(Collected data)
· · · · ·
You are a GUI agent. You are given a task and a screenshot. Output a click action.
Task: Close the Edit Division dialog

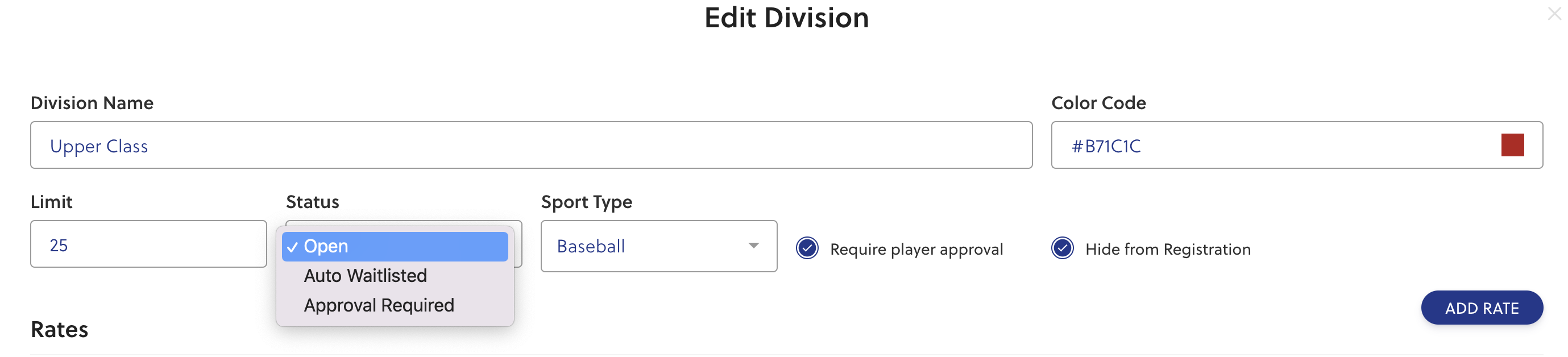[1554, 14]
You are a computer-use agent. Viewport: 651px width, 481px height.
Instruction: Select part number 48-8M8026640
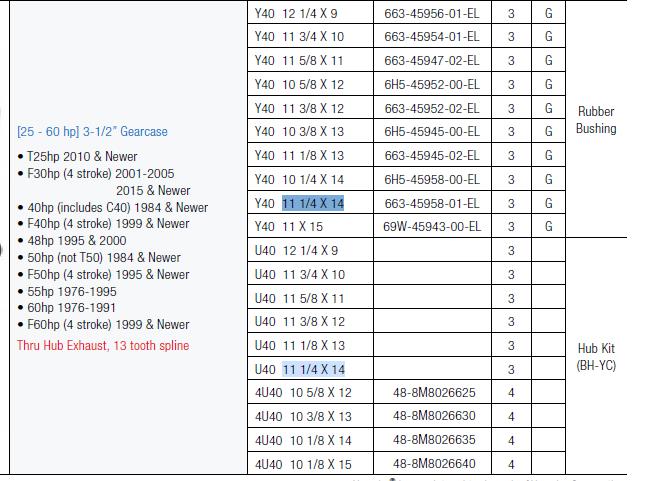(434, 464)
· · · · ·
> **PROBLEM DETAILS**: Copy every record above exactly as written, but leave out the pictures.

> **RESULT OF THE EXERCISE**:
You are a GUI agent. You are given a task and a screenshot. Output a click action.
Task: Close the Edit Division dialog

[1554, 14]
You are a computer-use agent. Viewport: 651px width, 481px height.
Instruction: Select part number 48-8M8026640
(434, 464)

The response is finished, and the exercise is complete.